** BEGIN SOURCE TEXT **

There's a problem with that.

Tying up Ruby

If you take the easy approach, there's a pretty nasty issue. If you're using MRI Ruby and the average app server like Thin, your Ruby process is handling all the steps of making the picture available. That means the same process is not able to do things like, handle requests from other people coming to your site. Yes, that person uploading a 5Mb picture of their cat is going to completely ruin the experience for everyone else. Without any sort of code change, your best bet is process concurrency, that is, running another Ruby process to handle more incoming connections. This does not scale well.

The First Generation of Fixing This

So let's break this up into three steps.

  1. The browser uploads the image
  2. The server resizes images
  3. The server puts those images somewhere for permanent storage.

In an effort to offload the latter two tasks from your Ruby web process, the fine folks at Shopify created a Ruby gem called delayed_job. When the upload is done another Ruby process, one dedicated to your sweet cat pictures, takes over and lets your Ruby web process get back to what it's doing. Traffic gets bursty? Lots of cat pics incoming? Get in line!

Literally. This and the latter generations of "workers" or Ruby processes dedicated to doing this sort of work just queue up jobs until they're done. A lot of progress has been made dealing with this, my favorite has to be Mike Perham's Sidekiq -- I've used it to melt servers into small suns -- it's completely baller.

Keep this in mind for later: A full-time worker is going to cost you a chunk of change per month even for the times you're not using it and it has to stay up just in case someone comes along and uploads something.

The Other Problem

Cloud storage is pretty readily available, it's where your stuff is going to end up anyway, so why even bother with the intermediary?

There's a number of ways to accomplish this, via javascript, flash uploaders, or other methods like carrierwave_direct. Basically, when the upload to the cloud is done, a callback is triggered, your app persists the rest of the data that goes with the upload gets shoved into your app and you're good to go.

Then your worker has to go and fetch the image from the cloud, make your different sized images, and shove all those back into your cloud storage. This approach may sound like a complete pain in the ass, but it's actually one of the best ones available right now.

One Fell Swoop

Whatever that means.

So Manta. What is it? It's cloud storage with integrated computational capabilities. You can use it just like you would any other cloud storage service and just put things in it and retrieve them, but you can also create jobs on Manta so it can manipulate your data. You can even be fancy and use map/reduce functions.

** END SOURCE TEXT **

### [TASKS TO CARRY OUT]
- A) In the image upload post, which company is credited with creating the delayed_job gem?
- B) Give every section heading that appears in the image upload post.
- C) Go on with the image upload post, picking up right after its final sentence about Manta.
The items that follow are not needed.

** BEGIN EXTRACTED INFORMATION **

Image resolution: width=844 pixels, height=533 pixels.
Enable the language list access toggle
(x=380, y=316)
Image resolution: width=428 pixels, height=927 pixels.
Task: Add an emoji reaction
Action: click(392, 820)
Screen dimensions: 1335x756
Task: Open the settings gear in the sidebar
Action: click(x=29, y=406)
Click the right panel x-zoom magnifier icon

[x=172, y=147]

** END EXTRACTED INFORMATION **

### [EXERCISE ANSWERS]
- A) Shopify

- B)
Tying up Ruby
The First Generation of Fixing This
The Other Problem
One Fell Swoop

- C)
This is where seasoned Rails people can start reading.

Manta's job queues work as such:

  1. You create as many tasks for a job as you want when you create a job, map only or map/reduce jobs using any language or tool of your choice (for the most part).
  2. You add your Manta asset as an input to a job.
  3. Manta processes your input. You can wait on it or just shove it in the job and go away.
  4. You can close your Manta job inputs for processing now. Billing ends. Did I mention you're billed by the second?
  5. Your assets are ready. Or if you didn't close your inputs, feed it some more data.

In practice, these happen as asynchronous callbacks, and happen very quickly. There's no limit to the resources you can throw at a problem, so very little time is spent waiting. Here, go read about it. It's in English and a quick read.

So yeah. I should stop. I should mention that there are services that will handle image resizing for you. They're pretty quick -- as soon as the uploads are done callbacks are fired that will process all 6 versions of the image you have to create in parallel and upload them to your storage bucket. It's pretty performant to work in this manner. Let's just hope that free developer account on that service doesn't hit its limits when you're on vacation.


So Manta is a whole lot more than images. Go look at the tools available in Manta. I'll wait.

So since we have this giant compute facility easily available, Why not store your Nginx logs in Manta? It's a no brainer if you're already running in Joyent's cloud. Oh look, built in GeoIP, PostGIS, and python language support. Why not figure out how many of your customers living on National Park lands within 50 miles of an ocean or BIlly Ocean click on your product pages for surf wax on sunny weekdays from June to September? 5Tb of logs? No problem, the data never leaves Manta.

Surely any of the top great services can transcode your video for you to the formats you need. Oh wait, a professional customer wants color histograms of their content as a QA process. No problem, you've got gnuplot, FFMPEG, and R. Yes, I used to do this at TWC, but it took hours and we could only do a few at a time.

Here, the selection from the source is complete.